* **What you need to do**
(1) From the MySQL thread below, list every fact Brandon Phelps gives about his server's software and hardware setup.
(2) Using the MySQL thread below, say whether each statement agrees with it. Answer yes or no, and quote the words that decide it.
(a) Derek suggests one combined index covering both open_dt and close_dt.
(b) Brandon reports that the queries take minutes to run.
(c) The machine has 4GB of RAM.
(3) In the MySQL thread below, what does Derek say the suggested query might make possible?

* **Excerpt**
%%
Correct me if I'm wrong. You're wanting to get all records that have an 
open_date or a close_date between two times.

If that's correct, you might be able to get an index_merge by doing a query 
like:

WHERE ((starting time)<=open_dt<= (ending time)) OR ((starting 
time)<=close_dt<=(ending time))

and creating two indexes (one on 'open_dt' and the other on 'close_dt')

http://dev.mysql.com/doc/refman/5.1/en/index-merge-optimization.html

Regards,
Derek

On Sep 8, 2011, at 2:50 PM, Brandon Phelps wrote:

> Andy,
> 
> The queries take minutes to run.  MySQL is 5.1.54 and it's running on Ubuntu 
> server 11.04.  Unfortunately the machine only has 2GB of RAM but no other 
> major daemons are running on the machine.  We are running RAID 1 (mirroring)
%%
* **Collected material**
%%
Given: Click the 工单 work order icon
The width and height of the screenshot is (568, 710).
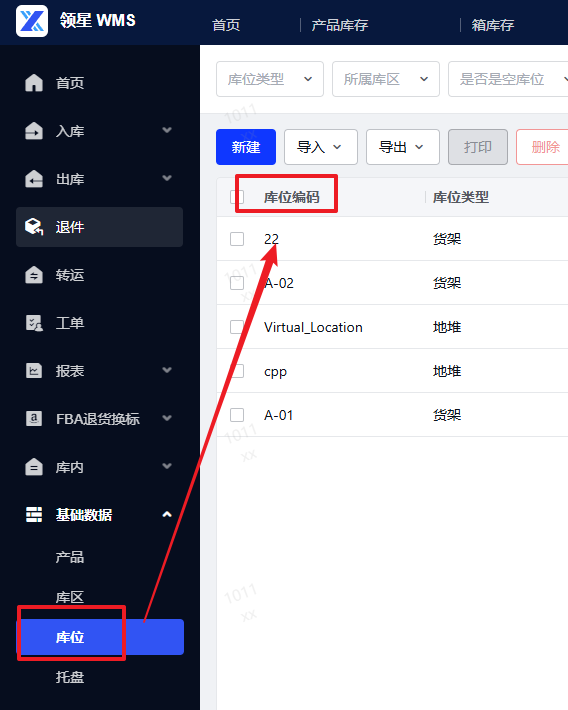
%%
* **Full answers**
(1)
- MySQL version 5.1.54
- Ubuntu server 11.04
- Only 2GB of RAM
- No other major daemons running on the machine
- RAID 1 (mirroring)

(2)
(a) No: "creating two indexes (one on 'open_dt' and the other on 'close_dt')"
(b) Yes: "The queries take minutes to run."
(c) No: "the machine only has 2GB of RAM"

(3) It might make it possible to get an index_merge.